My marketing column in the July/August 2022 issue of the American Bar Association’s Law Practice Magazine, Staffing Your Law Firm Marketing Team, addresses many of the issues and concerns that law firms have (or should have) when it comes to new hires. Like the job market everywhere, there are lots of moving people and moving parts. In some cities, the best some law firms can do is poach junior personnel from competing law firms by overpaying.

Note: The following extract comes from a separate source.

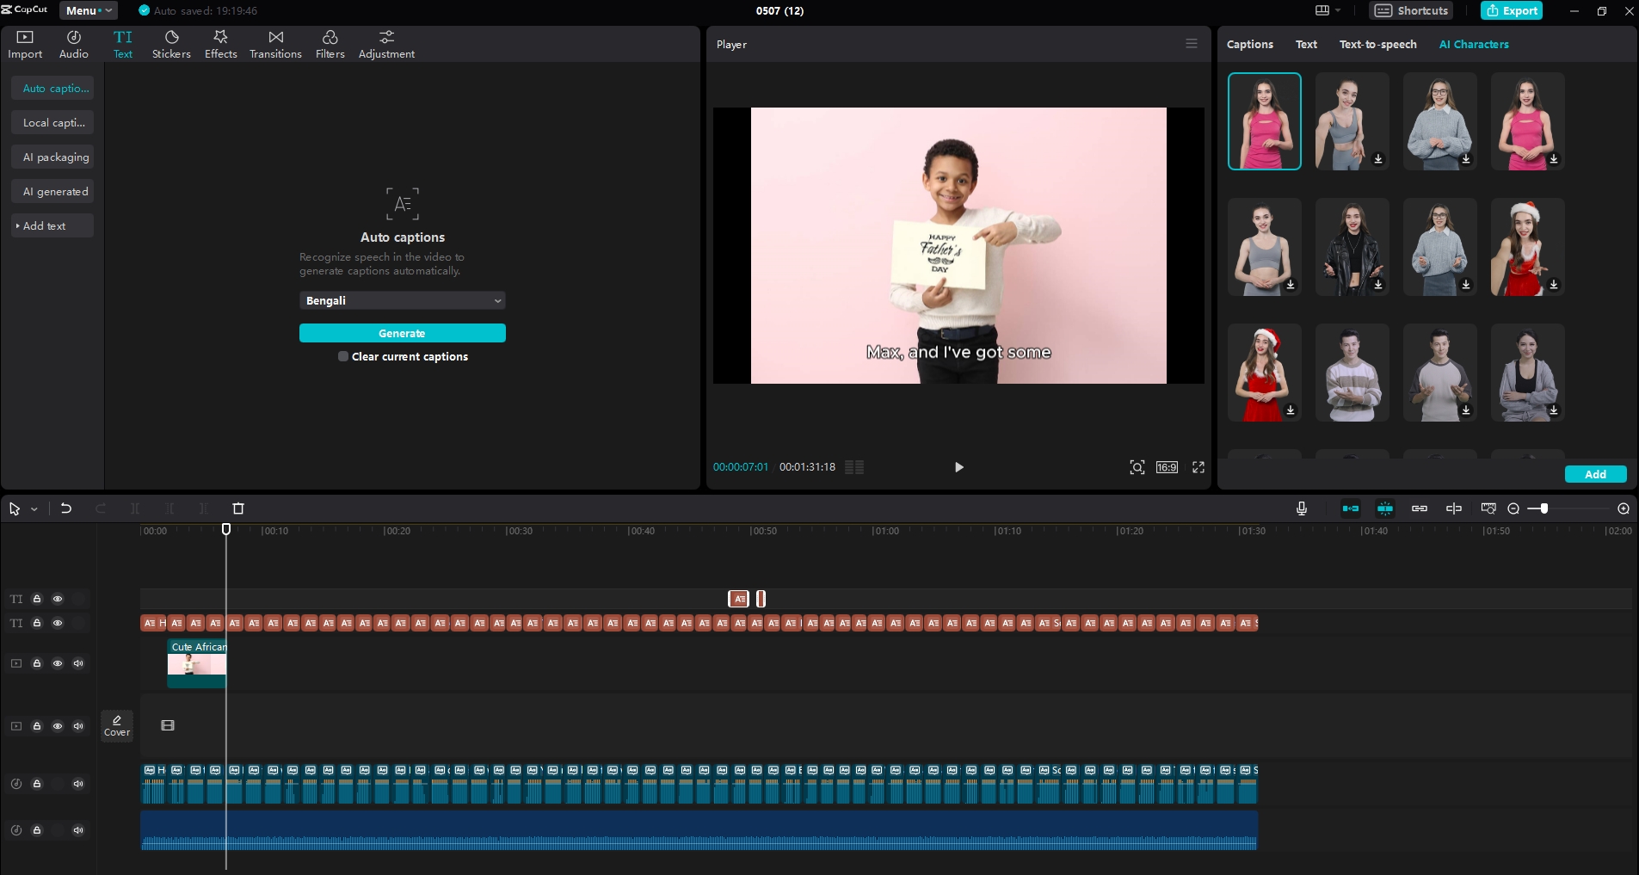Play the video preview
This screenshot has width=1639, height=875.
tap(959, 467)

This is happening more at the lower to mid-level positions on a marketing team. To oversimplify things, you end up hiring someone else’s marketing coordinator by offering him/her $75k when they are earning 50k where they are.

Pre-COVID, there was no talk of hybrid versus fully remote, and less discussion of a willingness to hire in a satellite office market versus one of a law firm’s more substantial office locations. As I often tell my law firm clients, I’m still a bit old school when it comes to having a marketer that you can see and interact with at the water cooler on occasion. On the flip side, I’ve had some marketers complain to me that it made no sense to sit in an office when 95% of the attorneys there are working from home (or the shore, or in the Virgin Islands somewhere). I’ve found that “back in the office” is more about geography than a law firm deciding across the board. I’ve sat down in many law firm offices across the country in the last year—yet not a single visit to New York City (which is a quick New Jersey commuter train from my home), although I’ve been to ballgames and other sporting events in NYC.